The beginning of the decade looked promising. It was January. As I began my journey across the country, I was eager to see what would bring me in terms of restaurants. My enthusiasm was well-founded in the first two months. The American chefs were creating amazing food and trying to get people off their couches. We all fell back on our couches and relied heavily on take-out for our favorite restaurants after the pandemic. The industry is now dead and the government has abandoned it.

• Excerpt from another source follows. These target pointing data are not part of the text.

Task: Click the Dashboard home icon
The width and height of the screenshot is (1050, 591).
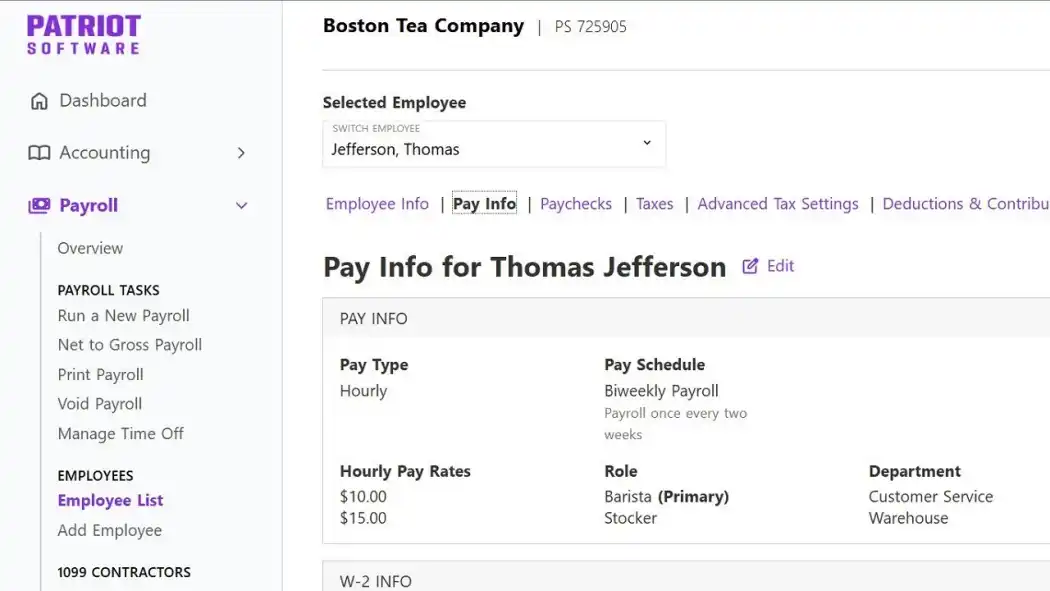Action: 39,101
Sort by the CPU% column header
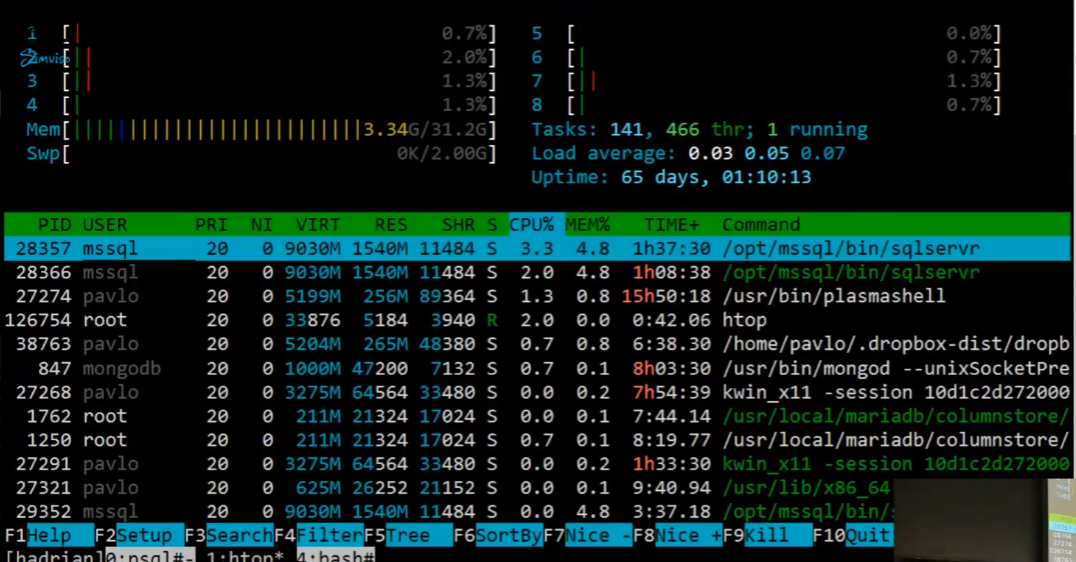Viewport: 1076px width, 562px height. pos(534,224)
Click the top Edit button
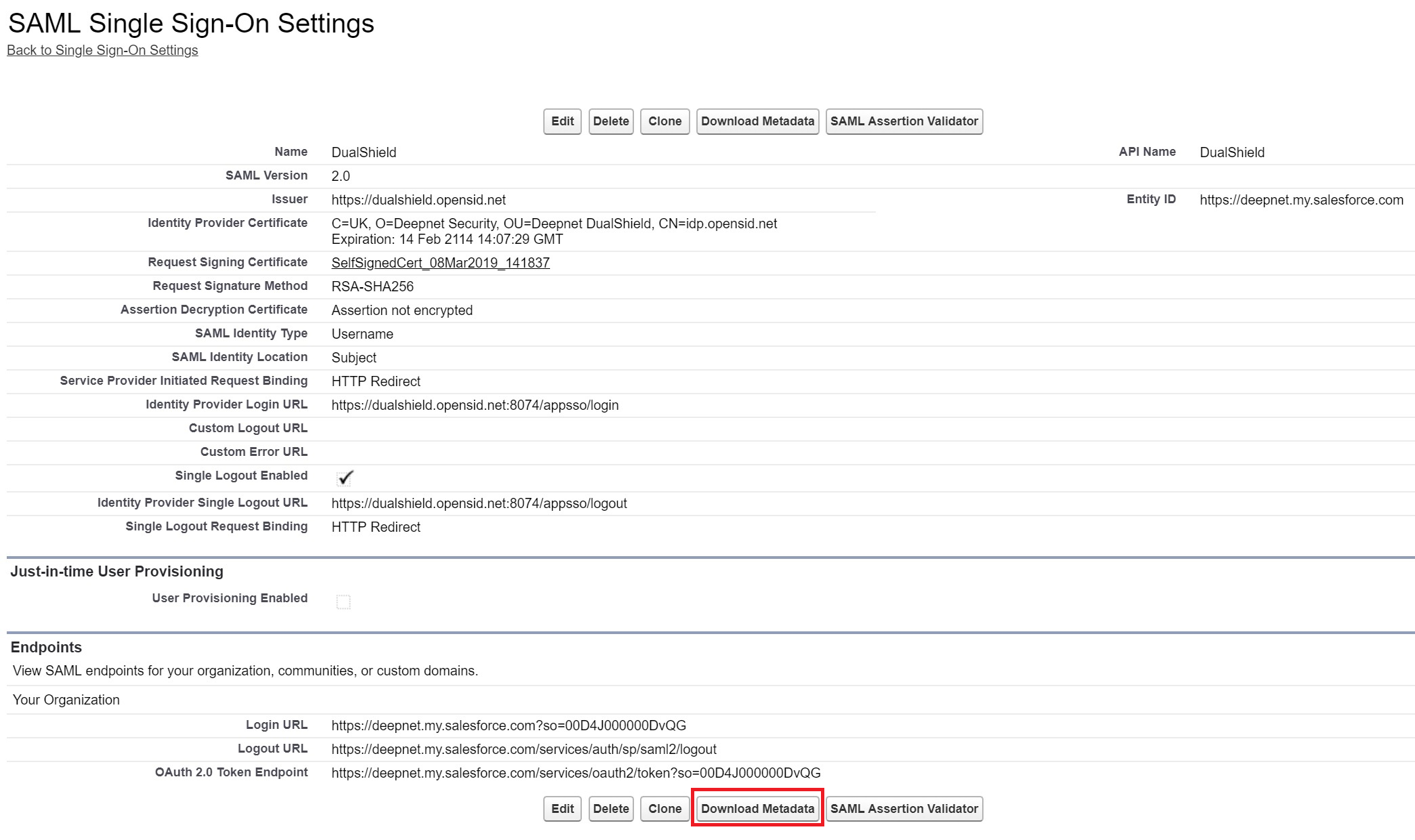Viewport: 1415px width, 840px height. tap(562, 121)
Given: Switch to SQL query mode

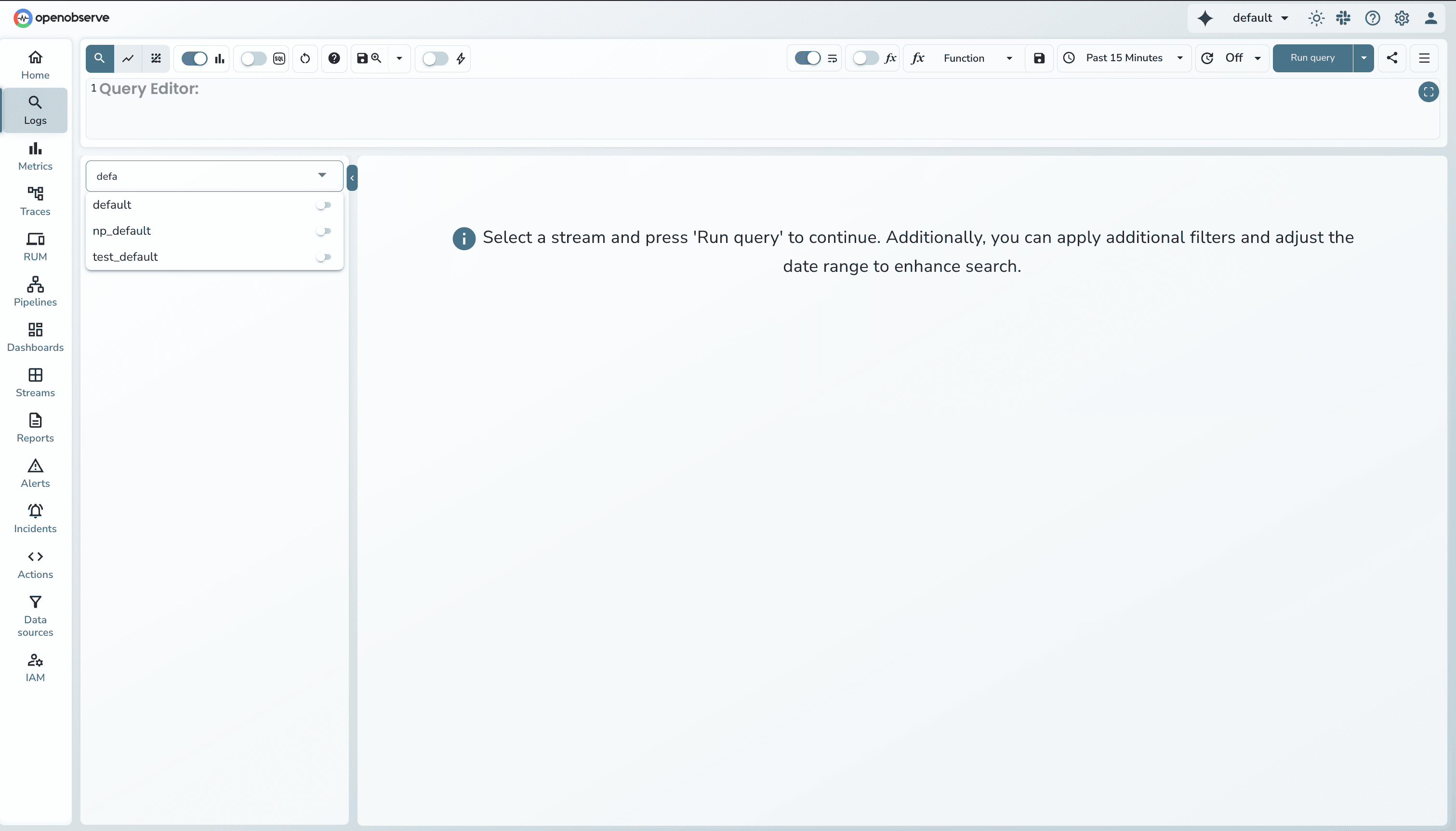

One thing is certain: Restaurants were producing outstanding food that was worthy of praise before and during the pandemic. To show my appreciation to the exceptional chefs, I have compiled 25 of my favourite dishes from the year. While some restaurants couldn’t withstand the long shutdowns, others will likely be able survive this winter and make it to the other side. If I’m lucky, next year’s list will include us all dining together across the globe and in the United States.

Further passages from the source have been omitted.